Our understanding is that our Earth is part of the universal offshoot of the Sun and has evolved over the vast period of time. Subsequently life developed and evolved and human society itself arose and developed with the changing ecology. It has been a wonderful evolution. The Socialist Party considers that our present 21st century society has now passed its zenith of useful development – “past its sell-by date” – as did past societies, the Hunter-Gatherers, the Greeks and Romans, etc.  We think that it is now time to take the next step. To replace the narrow, competitive, divisive, private ownership of the means of production with an open community of those means and true democratic control by all. To make this change, we have to understand and want it. Yes, we have to think about it – despite the constant control of the news. Yes, it is now possible. It is a basic society change for the better where all the human family give freely of their ability and in true democracy, having freely of their needs as produced. True Socialism.

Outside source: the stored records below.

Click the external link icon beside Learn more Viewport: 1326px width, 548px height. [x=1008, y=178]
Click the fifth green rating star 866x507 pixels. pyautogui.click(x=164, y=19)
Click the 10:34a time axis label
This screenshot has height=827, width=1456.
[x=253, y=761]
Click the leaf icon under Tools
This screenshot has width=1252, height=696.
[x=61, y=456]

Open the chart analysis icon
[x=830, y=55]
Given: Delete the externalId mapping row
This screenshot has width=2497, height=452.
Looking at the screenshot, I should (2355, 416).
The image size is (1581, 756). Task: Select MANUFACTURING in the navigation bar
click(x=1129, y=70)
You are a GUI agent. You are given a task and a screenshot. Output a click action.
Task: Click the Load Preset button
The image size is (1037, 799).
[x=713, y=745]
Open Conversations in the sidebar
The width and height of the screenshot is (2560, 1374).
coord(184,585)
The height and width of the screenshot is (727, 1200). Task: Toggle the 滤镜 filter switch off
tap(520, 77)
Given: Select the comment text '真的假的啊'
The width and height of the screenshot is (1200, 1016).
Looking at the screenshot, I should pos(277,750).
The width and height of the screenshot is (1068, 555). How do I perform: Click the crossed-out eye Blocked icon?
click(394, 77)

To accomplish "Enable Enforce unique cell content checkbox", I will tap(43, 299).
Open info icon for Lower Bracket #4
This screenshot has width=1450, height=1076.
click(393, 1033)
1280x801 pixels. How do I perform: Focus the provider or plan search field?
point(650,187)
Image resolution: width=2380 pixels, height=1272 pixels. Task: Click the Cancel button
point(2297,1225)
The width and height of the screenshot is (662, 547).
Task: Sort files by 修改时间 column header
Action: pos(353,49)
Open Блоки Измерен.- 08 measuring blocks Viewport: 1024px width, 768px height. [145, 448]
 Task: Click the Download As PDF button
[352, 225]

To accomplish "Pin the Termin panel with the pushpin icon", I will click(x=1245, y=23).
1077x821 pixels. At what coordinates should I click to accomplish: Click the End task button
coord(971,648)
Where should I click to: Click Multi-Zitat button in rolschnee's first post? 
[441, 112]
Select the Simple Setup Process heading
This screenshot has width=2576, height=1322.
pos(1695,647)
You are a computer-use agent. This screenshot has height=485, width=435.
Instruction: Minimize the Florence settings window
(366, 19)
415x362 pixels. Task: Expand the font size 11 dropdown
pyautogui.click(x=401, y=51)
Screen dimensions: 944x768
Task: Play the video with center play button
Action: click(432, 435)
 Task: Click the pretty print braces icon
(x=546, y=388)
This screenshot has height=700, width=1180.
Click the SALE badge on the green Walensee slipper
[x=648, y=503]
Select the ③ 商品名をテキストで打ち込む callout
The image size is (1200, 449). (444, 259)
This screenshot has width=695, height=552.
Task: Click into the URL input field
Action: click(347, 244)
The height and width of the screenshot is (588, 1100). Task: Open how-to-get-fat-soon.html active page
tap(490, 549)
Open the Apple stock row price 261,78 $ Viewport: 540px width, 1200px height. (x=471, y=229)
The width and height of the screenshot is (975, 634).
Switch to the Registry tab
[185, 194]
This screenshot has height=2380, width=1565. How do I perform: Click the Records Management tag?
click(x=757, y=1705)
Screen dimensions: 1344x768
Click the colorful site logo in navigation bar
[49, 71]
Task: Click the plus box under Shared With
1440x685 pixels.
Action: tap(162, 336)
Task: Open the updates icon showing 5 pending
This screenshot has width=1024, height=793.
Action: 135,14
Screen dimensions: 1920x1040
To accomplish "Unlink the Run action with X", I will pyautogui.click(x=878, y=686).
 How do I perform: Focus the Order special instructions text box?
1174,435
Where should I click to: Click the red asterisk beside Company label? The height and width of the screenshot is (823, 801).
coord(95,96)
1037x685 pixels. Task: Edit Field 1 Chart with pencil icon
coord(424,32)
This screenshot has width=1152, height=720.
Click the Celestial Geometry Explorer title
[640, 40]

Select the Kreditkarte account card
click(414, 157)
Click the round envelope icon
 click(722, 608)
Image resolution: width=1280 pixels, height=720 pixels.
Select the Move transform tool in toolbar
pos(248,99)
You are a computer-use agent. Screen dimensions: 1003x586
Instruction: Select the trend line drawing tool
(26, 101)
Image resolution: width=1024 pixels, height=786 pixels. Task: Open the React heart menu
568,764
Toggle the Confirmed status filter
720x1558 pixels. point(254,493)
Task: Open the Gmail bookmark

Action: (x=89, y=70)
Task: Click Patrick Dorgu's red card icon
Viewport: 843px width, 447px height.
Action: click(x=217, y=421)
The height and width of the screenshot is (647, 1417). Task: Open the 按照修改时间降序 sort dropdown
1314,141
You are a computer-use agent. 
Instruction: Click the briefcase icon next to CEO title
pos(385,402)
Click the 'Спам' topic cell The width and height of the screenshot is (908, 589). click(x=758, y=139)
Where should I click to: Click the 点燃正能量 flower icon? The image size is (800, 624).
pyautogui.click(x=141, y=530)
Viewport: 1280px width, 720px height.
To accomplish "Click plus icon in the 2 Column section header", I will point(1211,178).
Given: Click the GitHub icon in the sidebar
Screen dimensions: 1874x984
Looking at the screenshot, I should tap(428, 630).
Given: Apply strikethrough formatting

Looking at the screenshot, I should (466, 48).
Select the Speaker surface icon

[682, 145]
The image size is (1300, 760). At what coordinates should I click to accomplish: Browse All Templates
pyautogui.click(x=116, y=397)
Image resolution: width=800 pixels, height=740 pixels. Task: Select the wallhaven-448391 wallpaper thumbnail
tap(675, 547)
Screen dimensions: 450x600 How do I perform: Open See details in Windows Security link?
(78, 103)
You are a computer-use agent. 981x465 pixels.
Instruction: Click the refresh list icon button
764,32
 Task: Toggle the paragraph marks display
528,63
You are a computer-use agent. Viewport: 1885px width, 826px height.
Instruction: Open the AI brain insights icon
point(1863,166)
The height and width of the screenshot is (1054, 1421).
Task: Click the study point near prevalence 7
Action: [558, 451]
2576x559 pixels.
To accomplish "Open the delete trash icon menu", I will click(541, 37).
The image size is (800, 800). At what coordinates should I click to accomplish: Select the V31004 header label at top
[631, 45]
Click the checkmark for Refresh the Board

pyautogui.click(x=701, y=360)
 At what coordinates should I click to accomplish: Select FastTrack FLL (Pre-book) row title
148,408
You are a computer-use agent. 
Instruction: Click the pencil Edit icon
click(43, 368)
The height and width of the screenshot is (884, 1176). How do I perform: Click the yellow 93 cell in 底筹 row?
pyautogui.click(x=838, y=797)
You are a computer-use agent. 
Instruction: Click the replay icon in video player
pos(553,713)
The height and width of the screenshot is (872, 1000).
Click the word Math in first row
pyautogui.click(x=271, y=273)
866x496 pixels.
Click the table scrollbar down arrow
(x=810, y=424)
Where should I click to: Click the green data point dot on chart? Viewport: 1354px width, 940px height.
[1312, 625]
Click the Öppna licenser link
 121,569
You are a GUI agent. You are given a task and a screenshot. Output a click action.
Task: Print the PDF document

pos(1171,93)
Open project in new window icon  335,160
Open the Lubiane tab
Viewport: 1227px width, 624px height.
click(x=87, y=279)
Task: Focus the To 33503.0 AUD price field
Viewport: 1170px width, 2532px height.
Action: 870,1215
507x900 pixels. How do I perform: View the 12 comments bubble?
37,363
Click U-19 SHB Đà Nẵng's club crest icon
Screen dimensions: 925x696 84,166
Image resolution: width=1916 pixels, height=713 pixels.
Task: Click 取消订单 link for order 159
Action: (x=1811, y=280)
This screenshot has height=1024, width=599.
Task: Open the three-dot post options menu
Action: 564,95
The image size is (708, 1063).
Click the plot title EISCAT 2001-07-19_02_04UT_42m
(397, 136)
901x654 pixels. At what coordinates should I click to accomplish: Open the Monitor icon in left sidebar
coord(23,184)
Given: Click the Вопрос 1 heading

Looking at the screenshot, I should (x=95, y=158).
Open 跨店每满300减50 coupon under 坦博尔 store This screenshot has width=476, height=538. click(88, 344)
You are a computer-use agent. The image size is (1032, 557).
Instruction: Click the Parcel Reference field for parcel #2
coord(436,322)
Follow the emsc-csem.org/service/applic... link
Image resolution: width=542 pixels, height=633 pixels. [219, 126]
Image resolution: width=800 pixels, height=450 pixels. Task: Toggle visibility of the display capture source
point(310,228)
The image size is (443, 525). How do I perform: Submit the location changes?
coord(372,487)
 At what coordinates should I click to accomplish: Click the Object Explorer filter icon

Collectively, we have marvellous scientific and intellectual abilities, but the present system has inbuilt unbalances and conflicts and is inherently flawed and cannot act in the interest of the vast majority of men, women and children – to say nothing of the natural world. Let us rise to our true civilisation human nature and make our world a better place for us and all to come. Think about it! In the world today, the resources, technology and skills exist to feed, clothe and house every man, woman and child on Earth. United Nations agencies confirm this. So, why do people waste their time arguing about nations and borders i?
Whether they are for or against the EU, all the UK parties in the current parliament are united on one thing: one way or another all support a system of society (capitalism) which puts profit before people.

Does anyone really believe that the problems of the working people of this or any other country (“the 99%” who do all the work but see little to show for it) will be solved while the wealth of the world is controlled by a small minority? There is one party standing in this election which really wants to change things. We propose the establishment by peaceful means of a truly democratic society in which the majority determine how human needs are met. Working people everywhere already run society from top to bottom, but we run it for the people who own it, rather than for ourselves. If we owned the world in common, we could provide plenty for everyone. No need for buying and selling, just sharing and free access. Instead of spending our time fighting over scraps, we could work together to make life better for all.

The Socialist Party challenges all other parties because it knows that capitalism can only be run in the interest of the few.  For us the question is whether the “national interest” and the people’s interests are the same.  The answer is no.

The Socialist Party is part of the World Socialist Movement.  For 113 years we have organised without leaders practising real democracy.  A vote for us in the General elections is a vote for yourself.  Our goal is not to run capitalism for you in the interest of individual nations.  Our goal is to unite the people of the world so that we, the people, can run it in the interest of ourselves. We will not stand for starvation in a world that can feed everyone more than adequately.  We will not see those who work and create the wealth struggle while those who manipulate thrive.  We will not see the environment destroyed in the name of profits.  We will not see honest, hard working people turned against each other in war to serve a minority’s interests.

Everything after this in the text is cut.